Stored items

------------------------------------

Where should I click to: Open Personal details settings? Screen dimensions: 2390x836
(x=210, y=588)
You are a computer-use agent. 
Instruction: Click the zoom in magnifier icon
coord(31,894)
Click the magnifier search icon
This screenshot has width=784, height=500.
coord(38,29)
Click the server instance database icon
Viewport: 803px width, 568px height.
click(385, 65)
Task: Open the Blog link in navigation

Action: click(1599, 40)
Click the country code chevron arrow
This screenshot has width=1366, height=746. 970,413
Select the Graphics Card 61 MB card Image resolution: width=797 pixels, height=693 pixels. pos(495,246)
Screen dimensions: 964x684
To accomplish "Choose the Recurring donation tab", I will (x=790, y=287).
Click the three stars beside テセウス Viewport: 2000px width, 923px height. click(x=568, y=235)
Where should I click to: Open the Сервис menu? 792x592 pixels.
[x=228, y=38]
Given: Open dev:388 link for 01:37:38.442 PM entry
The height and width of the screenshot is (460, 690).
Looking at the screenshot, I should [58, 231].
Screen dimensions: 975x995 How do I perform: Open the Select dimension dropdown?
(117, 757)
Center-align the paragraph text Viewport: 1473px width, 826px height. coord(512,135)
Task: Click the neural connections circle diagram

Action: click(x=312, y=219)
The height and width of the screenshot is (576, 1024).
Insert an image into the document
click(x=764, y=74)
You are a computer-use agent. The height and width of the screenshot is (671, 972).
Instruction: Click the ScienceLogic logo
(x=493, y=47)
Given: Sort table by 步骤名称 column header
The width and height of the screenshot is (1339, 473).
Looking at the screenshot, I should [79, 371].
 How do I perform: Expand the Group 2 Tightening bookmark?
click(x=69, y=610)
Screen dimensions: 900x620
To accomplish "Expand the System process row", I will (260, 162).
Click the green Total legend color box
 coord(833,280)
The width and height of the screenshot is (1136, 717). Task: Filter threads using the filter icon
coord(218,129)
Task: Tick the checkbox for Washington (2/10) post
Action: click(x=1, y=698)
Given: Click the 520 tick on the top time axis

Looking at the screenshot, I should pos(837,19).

------------------------------------

→ **Task to carry out**:
Working from the entries above, filter out every line that lacks "will" and copy what remains.

→ **Task solution**:
To accomplish "Choose the Recurring donation tab", I will (x=790, y=287).
To accomplish "Expand the System process row", I will (260, 162).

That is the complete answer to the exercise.